Tuesday, August 19, 2003
But if we hope for what we do not see, we wait for it with patience.
Remember the games you played as a child? You sat there at the table, in your high chair. You
covered your face with your hands and you said, "Mommy! Mommy! Where am I?" And you
thought that if you couldn't see her, she couldn't see you. Your world was only as big as your
senses. Your world was only as big as your experiences. What you see is what you get. And
nothing more. And then, somewhere along the line you had to learn the truth. The world is bigger
than our experiences.
The early Jewish Christians couldn't just cover their eyes and all of the problems of their faith
would go away. They needed to know that there was something bigger to their lives than the
doubts of perplexity and the mysteries of experience that pummeled them.

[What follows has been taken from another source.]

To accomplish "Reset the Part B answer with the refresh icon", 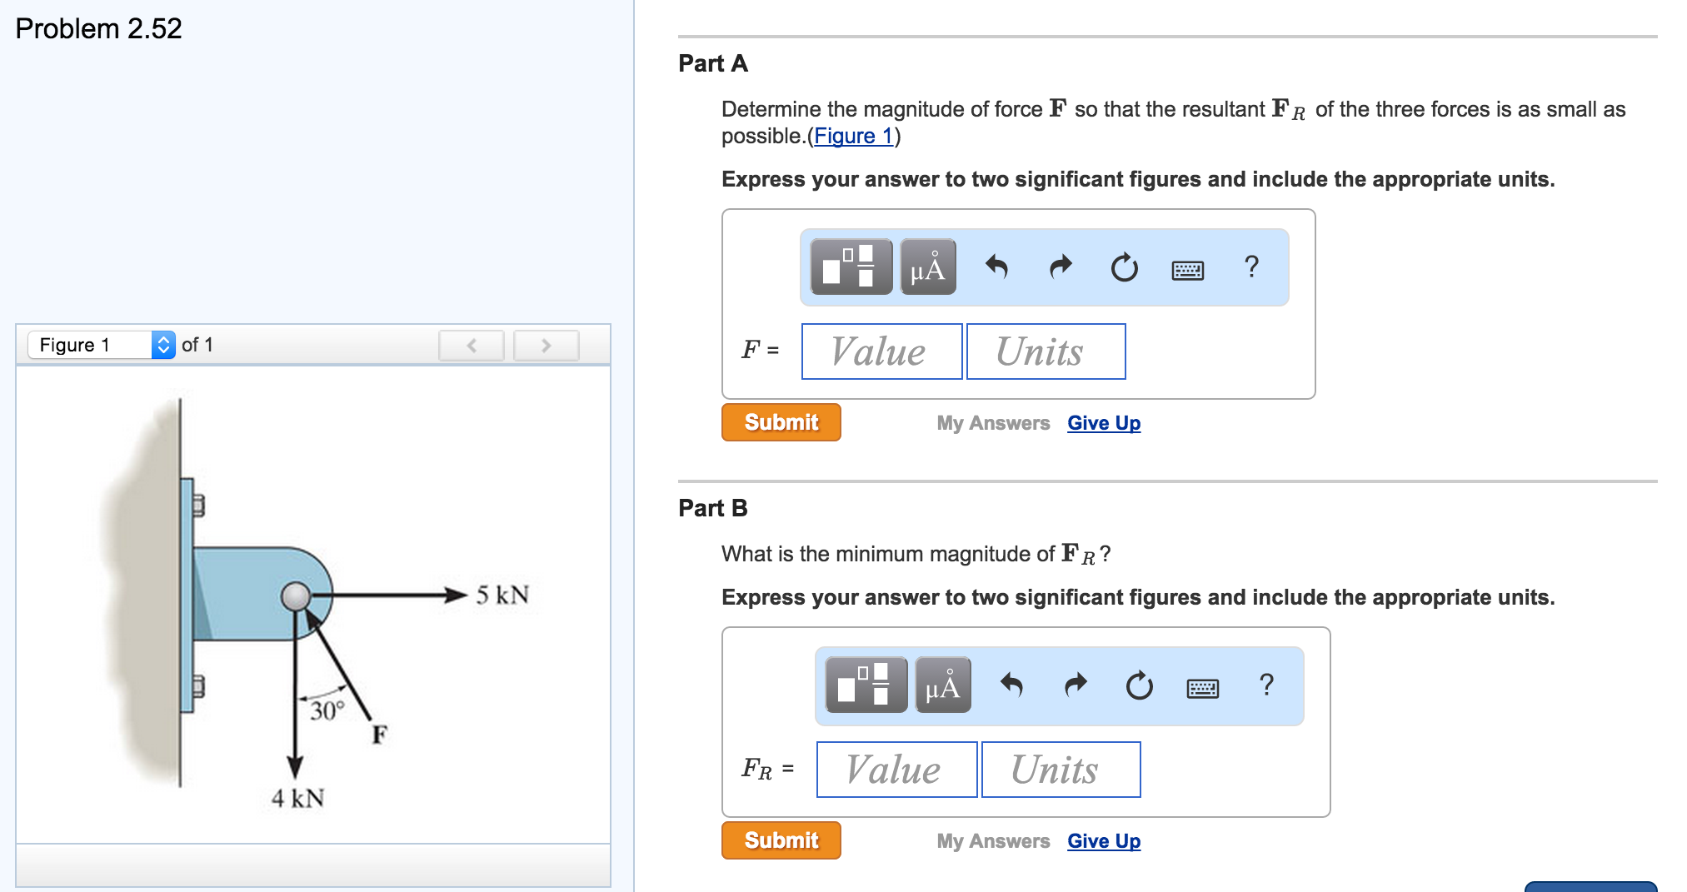I will point(1139,685).
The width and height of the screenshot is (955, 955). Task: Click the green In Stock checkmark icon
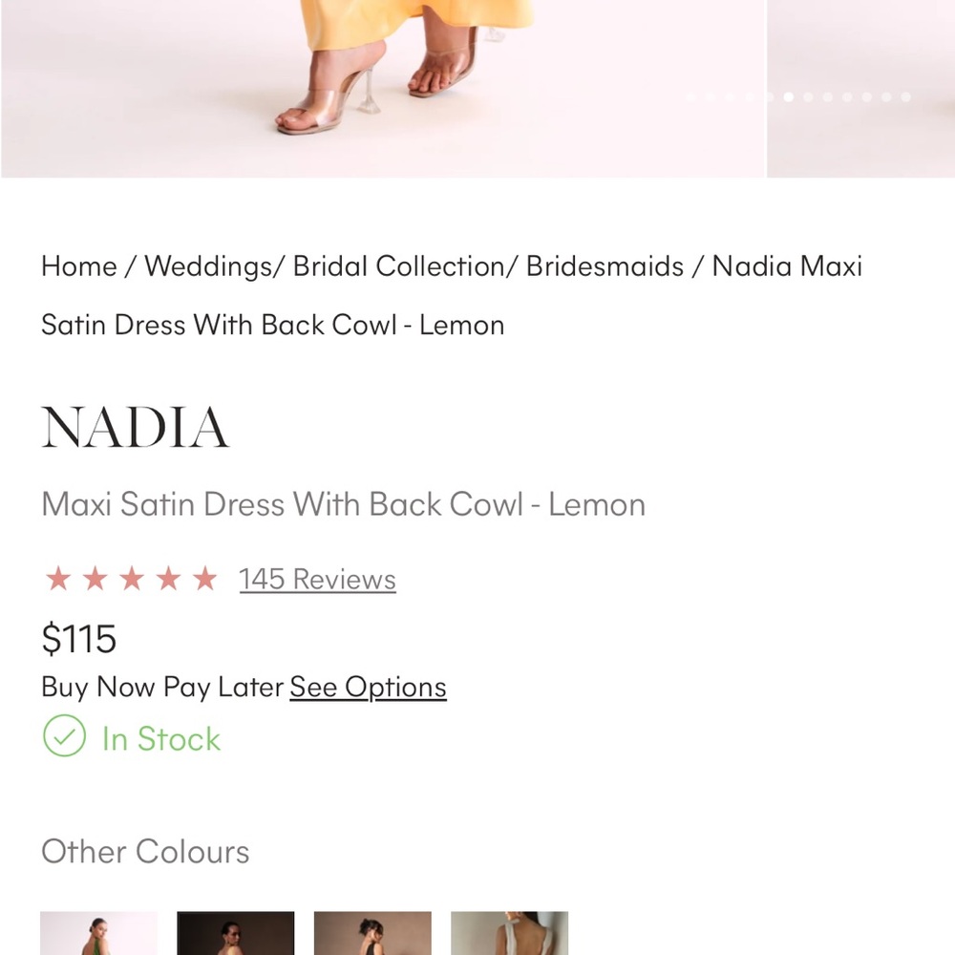(x=64, y=735)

Life means more to us than our experiences. It has too. For the Jewish Christians, the meaning
of their lives was bigger than the Temple, bigger than the sacrifices, bigger than a legal code.
Faith, says the scriptures, is the certainty of what we do not see!
(Romans 8.25
NRSV)
Faith is being sure of what we hope for and certain of what we do not see. The meaning of our
lives is always bigger than our experience.
God of the faithful, help me to know, by faith, the certainly of hope in Jesus Christ. Amen.